Mehmet Ekici'yi, Valbuena'yı, Dirar'ı, Isla'yı , Kameni'yi, Guiliano'yu, Soldado'yu aldılar. Kocaman hala istiyor da istiyor.
"Emre Mor gelsin. Milan'dan defans oyuncuları Paletta ile Gomez alınmalı. Nani de dönse fena olmaz...." Mübarek, sen kimi alırsan al Fenerbahçe'ye oynattığın futbol komedi. Vardar gibi mütevazi, Avrupa Piyasasında adı sanı duyulmamış takıma 2-0 yeniliyorsun, favori çıktığın maçta Göztepe'den beraberliği zor kurtarıyorsun.
Nihayet dün gece son darbe. 20 yıldır yenilmediğin Trabzonspor'dan beraberliği 84. dakikada penaltıyla kurtarıyorsun.
Kaleciler tam bomba
Fenerbahçe'de iki kaleci var, ikisi de birbirinden merdane. Volkan Demirel oynuyor, topu kendi kalesine atıyor. Kameni oynuyor, kaleyi terkediyor, Topal'ın kendi kalesine gol atmasına sebep oluyor.
Dün gece tekrar Volkan Demirel'e dönüyorsun yine komik gol yemekte kararlı.
Öyleyse şimdi de kaleci ara bakalım, bulur musun ? Kocaman, defansta bir Şener'i, bir Isla'yı, bir Neustadter'i, bir İsmail'i, bir Hasan Ali'yi deniyor, deneme tahtası.

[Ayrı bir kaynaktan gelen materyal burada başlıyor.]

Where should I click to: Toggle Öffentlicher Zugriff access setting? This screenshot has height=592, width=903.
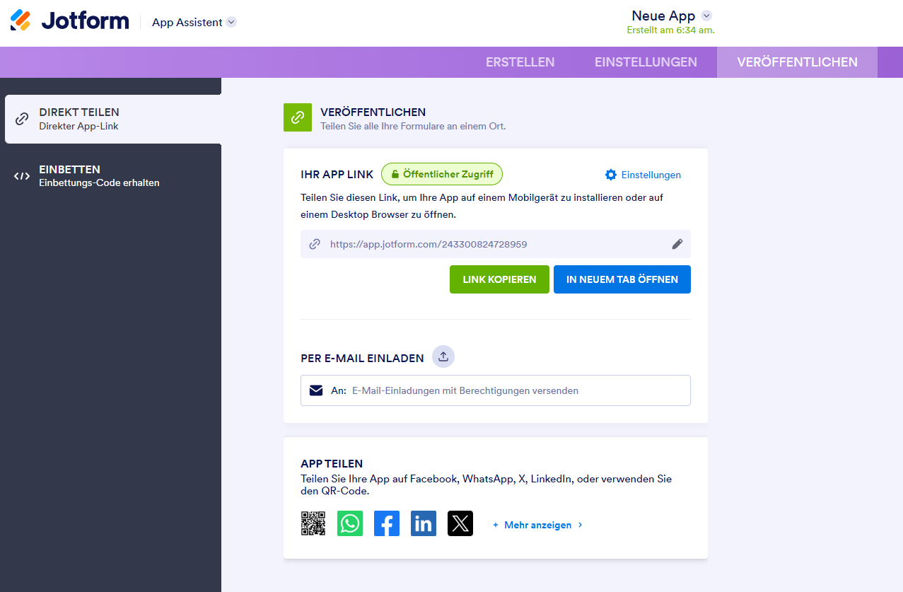coord(441,173)
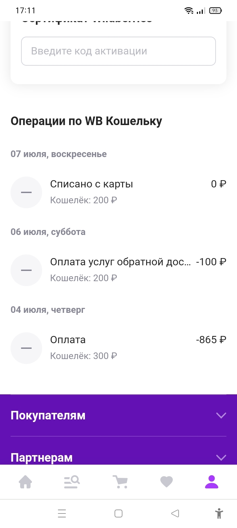The image size is (237, 528).
Task: Open the Оплата услуг обратной доставки operation
Action: click(x=120, y=262)
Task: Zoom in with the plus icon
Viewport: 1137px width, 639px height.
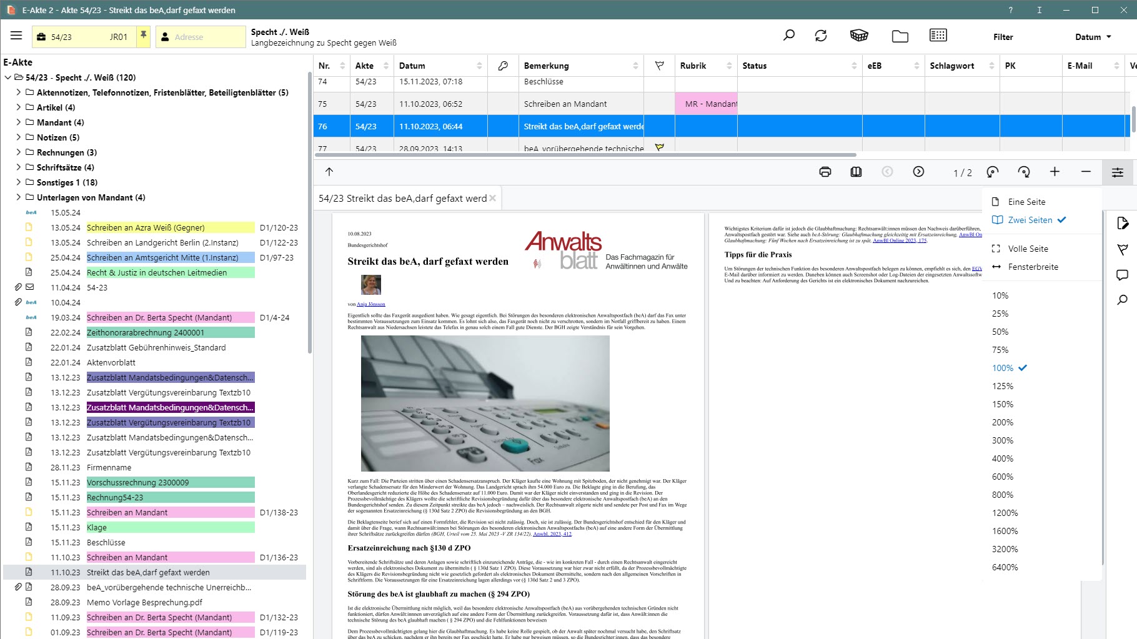Action: tap(1055, 172)
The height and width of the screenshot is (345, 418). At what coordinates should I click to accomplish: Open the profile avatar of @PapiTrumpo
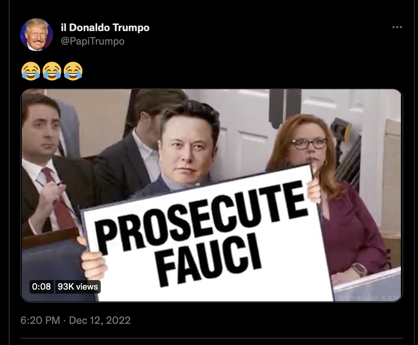pyautogui.click(x=37, y=35)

Forvette Ahmethan'a forma veriyor, acemi. Soldado'yu sokuyor, idmansız. Van Persie'yi oynatıyor, nafile. Guiliano'yu deniyor, imza töreninde bülbül gibi öten ve "Ağları sarsacak, takımı şampiyon yapacağım" diyen Brezilyalı'dan tık yok. Fenerbahçe'nin hali böyle. "Lig uzun maraton, iki maçta iki puan fena değil" diyenler de çıkar ama, gidişattan hiç umutlu değilim.